• _Required action a_:
According to the article about the Raising Hell album, what date did it first go Platinum?

• _Exercise text_:
━━━━━━━━━━
Raising Hell (album)


Raising Hell is the third album by hip hop group Run-D.M.C. released on May 15, 1986 by Profile Records. The album was produced by Russell Simmons and Rick Rubin. Raising Hell became the first Platinum and multi-Platinum hip hop record. The album was first certified as Platinum on July 15, 1986, before it was certified as 3x Platinum by the Recording Industry Association of America on April 24, 1987.
Raising Hell peaked at number three on the Billboard 200, and number one on the Top R&B/Hip Hop Albums chart making it the first hip hop record reach atop the latter. The album features four hit singles: "My Adidas", "Walk This Way", "You Be Illin'" and "It's Tricky". "Walk This Way" is the group's most famous single, being a groundbreaking rap rock version of Aerosmith's 1975 song "Walk This Way". It is considered to be the first rap rock collaboration that also brought hip-hop into the mainstream and was the first song by a hip hop act to reach the top 5 of the Billboard Hot 100.
━━━━━━━━━━
• _Supplied material_:
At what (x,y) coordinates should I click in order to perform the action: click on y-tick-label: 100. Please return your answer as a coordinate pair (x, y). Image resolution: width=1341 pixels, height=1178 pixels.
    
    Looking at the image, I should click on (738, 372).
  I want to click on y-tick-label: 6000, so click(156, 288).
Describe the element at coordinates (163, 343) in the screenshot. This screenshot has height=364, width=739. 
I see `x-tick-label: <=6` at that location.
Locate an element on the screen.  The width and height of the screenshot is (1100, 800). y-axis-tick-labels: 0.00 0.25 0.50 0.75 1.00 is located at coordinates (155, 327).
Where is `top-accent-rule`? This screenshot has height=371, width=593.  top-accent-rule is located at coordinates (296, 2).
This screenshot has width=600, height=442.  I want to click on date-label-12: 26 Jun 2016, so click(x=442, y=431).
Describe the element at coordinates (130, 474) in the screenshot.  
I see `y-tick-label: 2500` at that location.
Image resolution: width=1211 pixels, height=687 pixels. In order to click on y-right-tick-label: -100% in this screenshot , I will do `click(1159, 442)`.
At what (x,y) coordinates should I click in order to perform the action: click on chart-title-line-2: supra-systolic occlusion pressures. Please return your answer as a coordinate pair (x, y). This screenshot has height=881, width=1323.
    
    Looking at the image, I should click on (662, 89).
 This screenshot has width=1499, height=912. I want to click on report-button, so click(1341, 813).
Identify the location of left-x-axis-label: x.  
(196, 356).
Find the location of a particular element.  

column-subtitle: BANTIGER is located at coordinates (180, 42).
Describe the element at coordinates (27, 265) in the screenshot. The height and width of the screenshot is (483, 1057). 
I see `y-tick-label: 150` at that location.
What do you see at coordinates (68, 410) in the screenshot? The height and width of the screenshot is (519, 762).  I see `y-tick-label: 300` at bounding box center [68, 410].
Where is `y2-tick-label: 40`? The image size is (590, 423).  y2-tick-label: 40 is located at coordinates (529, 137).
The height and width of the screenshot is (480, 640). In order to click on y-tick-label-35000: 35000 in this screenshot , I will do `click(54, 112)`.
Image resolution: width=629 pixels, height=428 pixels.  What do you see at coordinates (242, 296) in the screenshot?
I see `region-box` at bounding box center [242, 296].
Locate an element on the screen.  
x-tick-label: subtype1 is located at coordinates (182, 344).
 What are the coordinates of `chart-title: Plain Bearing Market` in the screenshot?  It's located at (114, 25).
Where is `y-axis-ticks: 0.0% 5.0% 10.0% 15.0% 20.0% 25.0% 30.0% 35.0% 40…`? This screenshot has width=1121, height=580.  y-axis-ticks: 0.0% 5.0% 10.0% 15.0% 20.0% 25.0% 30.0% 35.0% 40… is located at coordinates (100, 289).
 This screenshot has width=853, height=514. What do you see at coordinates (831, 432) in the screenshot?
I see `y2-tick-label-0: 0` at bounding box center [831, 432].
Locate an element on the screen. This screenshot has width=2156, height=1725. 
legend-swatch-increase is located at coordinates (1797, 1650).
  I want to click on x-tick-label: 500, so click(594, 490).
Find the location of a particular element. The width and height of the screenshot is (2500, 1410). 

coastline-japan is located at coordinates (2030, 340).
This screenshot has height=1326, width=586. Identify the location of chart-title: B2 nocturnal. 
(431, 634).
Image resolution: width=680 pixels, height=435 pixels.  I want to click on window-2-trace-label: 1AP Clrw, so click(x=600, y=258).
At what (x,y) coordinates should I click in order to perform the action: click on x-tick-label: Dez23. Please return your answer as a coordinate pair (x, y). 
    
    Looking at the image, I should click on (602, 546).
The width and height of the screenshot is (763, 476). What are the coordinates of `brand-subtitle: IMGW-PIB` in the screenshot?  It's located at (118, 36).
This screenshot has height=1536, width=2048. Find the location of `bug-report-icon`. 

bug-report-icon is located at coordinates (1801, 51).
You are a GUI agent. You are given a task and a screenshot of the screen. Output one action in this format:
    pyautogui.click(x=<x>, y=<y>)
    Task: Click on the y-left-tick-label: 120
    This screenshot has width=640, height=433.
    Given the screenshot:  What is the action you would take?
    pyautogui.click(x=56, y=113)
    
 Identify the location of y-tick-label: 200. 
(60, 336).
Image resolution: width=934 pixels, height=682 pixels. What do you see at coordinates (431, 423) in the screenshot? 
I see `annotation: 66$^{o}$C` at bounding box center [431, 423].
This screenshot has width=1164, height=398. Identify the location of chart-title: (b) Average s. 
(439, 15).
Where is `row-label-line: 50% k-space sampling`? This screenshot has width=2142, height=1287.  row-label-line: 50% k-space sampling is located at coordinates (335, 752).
━━━━━━━━━━
• _Required action b_:
Copy the rows word for word, from the first row up to and including the line with "coordinates (529, 137).".

• _Reply a_:
July 15, 1986.

• _Reply b_:
At what (x,y) coordinates should I click in order to perform the action: click on y-tick-label: 100. Please return your answer as a coordinate pair (x, y). Image resolution: width=1341 pixels, height=1178 pixels.
    
    Looking at the image, I should click on (738, 372).
  I want to click on y-tick-label: 6000, so click(156, 288).
Describe the element at coordinates (163, 343) in the screenshot. This screenshot has height=364, width=739. 
I see `x-tick-label: <=6` at that location.
Locate an element on the screen.  The width and height of the screenshot is (1100, 800). y-axis-tick-labels: 0.00 0.25 0.50 0.75 1.00 is located at coordinates (155, 327).
Where is `top-accent-rule`? This screenshot has height=371, width=593.  top-accent-rule is located at coordinates (296, 2).
This screenshot has width=600, height=442.  I want to click on date-label-12: 26 Jun 2016, so click(x=442, y=431).
Describe the element at coordinates (130, 474) in the screenshot.  
I see `y-tick-label: 2500` at that location.
Image resolution: width=1211 pixels, height=687 pixels. In order to click on y-right-tick-label: -100% in this screenshot , I will do `click(1159, 442)`.
At what (x,y) coordinates should I click in order to perform the action: click on chart-title-line-2: supra-systolic occlusion pressures. Please return your answer as a coordinate pair (x, y). This screenshot has height=881, width=1323.
    
    Looking at the image, I should click on (662, 89).
 This screenshot has width=1499, height=912. I want to click on report-button, so click(1341, 813).
Identify the location of left-x-axis-label: x.  
(196, 356).
Find the location of a particular element.  

column-subtitle: BANTIGER is located at coordinates (180, 42).
Describe the element at coordinates (27, 265) in the screenshot. The height and width of the screenshot is (483, 1057). 
I see `y-tick-label: 150` at that location.
What do you see at coordinates (68, 410) in the screenshot? The height and width of the screenshot is (519, 762).  I see `y-tick-label: 300` at bounding box center [68, 410].
Where is `y2-tick-label: 40`? The image size is (590, 423).  y2-tick-label: 40 is located at coordinates (529, 137).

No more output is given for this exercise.